- The Washington Times - Saturday, March 2, 2002

FRANKLINTON, La. Civil libertarians won a battle over public religious displays in this small Louisiana town. But residents feel they are victors, too.

More than 1,000 signs proclaiming that "God Is Lord Over All" now dot lawns and storefronts around the town of 4,000.

A local sign maker has sold about 2,800 more to people from surrounding towns, and a traveling salesman has started hawking them in Mississippi, Alabama, Georgia and Florida.

The signs are a response to a lawsuit from the Louisiana branch of the American Civil Liberties Union. The ACLU sued Franklinton and forced town officials to remove four signs from public property that said, "Jesus Is Lord Over Franklinton."

Residents responded by planting similar signs in their front yards. In many neighborhoods, it's now tough to find a yard that doesn't have a light blue sign with the Christian proclamation in white lettering.
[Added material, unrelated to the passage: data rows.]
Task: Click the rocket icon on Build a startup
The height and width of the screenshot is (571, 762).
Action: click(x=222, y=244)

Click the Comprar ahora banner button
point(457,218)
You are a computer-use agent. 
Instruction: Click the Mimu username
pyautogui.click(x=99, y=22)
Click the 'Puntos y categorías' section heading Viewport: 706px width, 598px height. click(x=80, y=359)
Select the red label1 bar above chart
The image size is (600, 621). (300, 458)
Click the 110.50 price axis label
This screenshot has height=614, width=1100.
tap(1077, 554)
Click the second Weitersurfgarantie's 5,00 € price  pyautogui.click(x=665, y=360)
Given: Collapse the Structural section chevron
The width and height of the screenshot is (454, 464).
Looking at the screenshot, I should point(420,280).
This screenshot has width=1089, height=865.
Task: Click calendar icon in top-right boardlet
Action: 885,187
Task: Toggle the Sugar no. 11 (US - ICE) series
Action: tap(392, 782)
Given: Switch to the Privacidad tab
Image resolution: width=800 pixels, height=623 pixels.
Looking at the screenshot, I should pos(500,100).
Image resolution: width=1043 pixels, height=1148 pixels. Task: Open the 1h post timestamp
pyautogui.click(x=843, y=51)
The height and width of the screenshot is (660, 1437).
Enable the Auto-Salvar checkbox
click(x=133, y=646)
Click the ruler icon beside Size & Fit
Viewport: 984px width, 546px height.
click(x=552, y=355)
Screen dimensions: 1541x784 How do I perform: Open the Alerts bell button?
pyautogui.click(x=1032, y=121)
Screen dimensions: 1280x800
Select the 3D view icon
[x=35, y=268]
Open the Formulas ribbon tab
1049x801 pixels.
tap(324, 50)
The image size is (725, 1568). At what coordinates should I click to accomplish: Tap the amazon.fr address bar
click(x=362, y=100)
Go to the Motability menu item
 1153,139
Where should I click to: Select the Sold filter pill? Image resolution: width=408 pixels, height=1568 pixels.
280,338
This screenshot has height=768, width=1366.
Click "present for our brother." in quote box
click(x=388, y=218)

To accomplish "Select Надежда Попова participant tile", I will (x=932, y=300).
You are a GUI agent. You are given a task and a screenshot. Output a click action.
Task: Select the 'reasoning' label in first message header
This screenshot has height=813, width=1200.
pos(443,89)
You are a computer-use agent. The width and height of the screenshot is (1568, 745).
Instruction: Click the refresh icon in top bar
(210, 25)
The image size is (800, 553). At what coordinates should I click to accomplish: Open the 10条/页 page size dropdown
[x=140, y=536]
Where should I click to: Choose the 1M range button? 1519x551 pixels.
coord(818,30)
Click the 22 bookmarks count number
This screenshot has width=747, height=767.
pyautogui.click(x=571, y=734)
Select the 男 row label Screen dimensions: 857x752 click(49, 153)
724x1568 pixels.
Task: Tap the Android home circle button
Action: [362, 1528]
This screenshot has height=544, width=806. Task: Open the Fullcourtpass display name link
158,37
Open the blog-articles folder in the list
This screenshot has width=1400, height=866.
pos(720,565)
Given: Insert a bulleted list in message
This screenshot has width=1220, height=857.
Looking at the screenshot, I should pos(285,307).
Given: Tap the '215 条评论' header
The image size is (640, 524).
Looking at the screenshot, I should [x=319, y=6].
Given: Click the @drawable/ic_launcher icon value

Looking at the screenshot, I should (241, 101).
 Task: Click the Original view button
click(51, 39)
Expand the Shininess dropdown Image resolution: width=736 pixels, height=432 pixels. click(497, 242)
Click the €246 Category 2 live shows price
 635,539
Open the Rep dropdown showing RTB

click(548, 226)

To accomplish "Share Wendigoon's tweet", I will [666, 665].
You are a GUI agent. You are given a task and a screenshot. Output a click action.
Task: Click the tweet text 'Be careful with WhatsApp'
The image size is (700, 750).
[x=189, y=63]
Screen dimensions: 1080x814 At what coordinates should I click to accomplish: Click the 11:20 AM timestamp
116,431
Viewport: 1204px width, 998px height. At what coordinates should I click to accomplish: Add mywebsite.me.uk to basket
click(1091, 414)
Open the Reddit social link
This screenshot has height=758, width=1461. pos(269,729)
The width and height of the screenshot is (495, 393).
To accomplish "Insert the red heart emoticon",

"There was sort of an outcry from the Christian community," said Gene Richards, pastor of Hill Crest Baptist Church. "It seems the ACLU is trying to de-Christianize the community."

ACLU officials say that's not true, they are merely defending the Constitution.

The civil liberties group filed its federal lawsuit Jan. 29, demanding the removal of the signs leading into town. ACLU officials named Washington Parish and town officials in their complaint, saying public money was used to erect the signs which violate the constitutional separation of church and state.

Parish President M.E. Taylor acknowledged that parish road crews put up the signs, but he said residents paid for them.

New Orleans resident Linton Carney, who joined the ACLU as a plaintiff, said he was offended when he first saw the signs in July while driving through Franklinton, which is 55 miles north of New Orleans near the Mississippi state line.

"I was so upset to see such a sign that makes non-Christians unwelcome in Franklinton," Mr. Carney said at the time the suit was filed. "Can you imagine the hostility that Jews, Muslims, members of other minority faiths and nonbelievers must feel when living in or passing through that community?"

Word about the lawsuit spread. The idea to put signs on private property came independently to pastors and a group of residents organizing their annual parish fair, said Madonna Fowler, 54, a retired Franklinton teacher.

Homeowners put them in their yards. Some put them inside car windows. Business owners planted them in front of Radio Shack, Crown Auto Sales and Winston Refrigeration.

Word spread to neighboring towns.

"Now they're in every town in Washington Parish," said Scott Blair, owner of All Star Graphics, which makes the $3 and $5 signs.

They have also shown up across the Mississippi River, in Picayune, Miss.

Lamar Bryant, a traveling salesman from nearby Bogalusa, has bought 1,000 signs and is selling them across the Southeast.

Joe Cook, executive director of the Louisiana ACLU, said he's satisfied that his suit removed religious content from public property.

"If [the signs] are on private property and people want to make a statement, then that's freedom of expression. Let the words fly," he said.

Mr. Cook said Franklinton residents are wrong, however, to think of the ACLU as anti-Christian.

"I think they missed the point," he said. "To suggest that the ACLU is anti-religious … is totally untrue."

But the lawsuit stung many residents of this mainly Protestant town.

"Most people were a little angry at the ACLU," Miss Fowler said. "This is a small, basically Christian town and we just strongly believe that Jesus is Lord over all."

Mr. Richards said the ACLU lawsuit was the latest in a string of suits over public Christian displays. Nearby towns have been hit with legal battles over nativity scenes on public property.

"These are types of displays of the Christian faith that had been accepted, even expected, and now we're being told they're illegal," Mr. Richards said. "These signs originally were a declaration of the faith of a large majority of people in Franklinton. They were never intended to be offensive or to discriminate against anyone."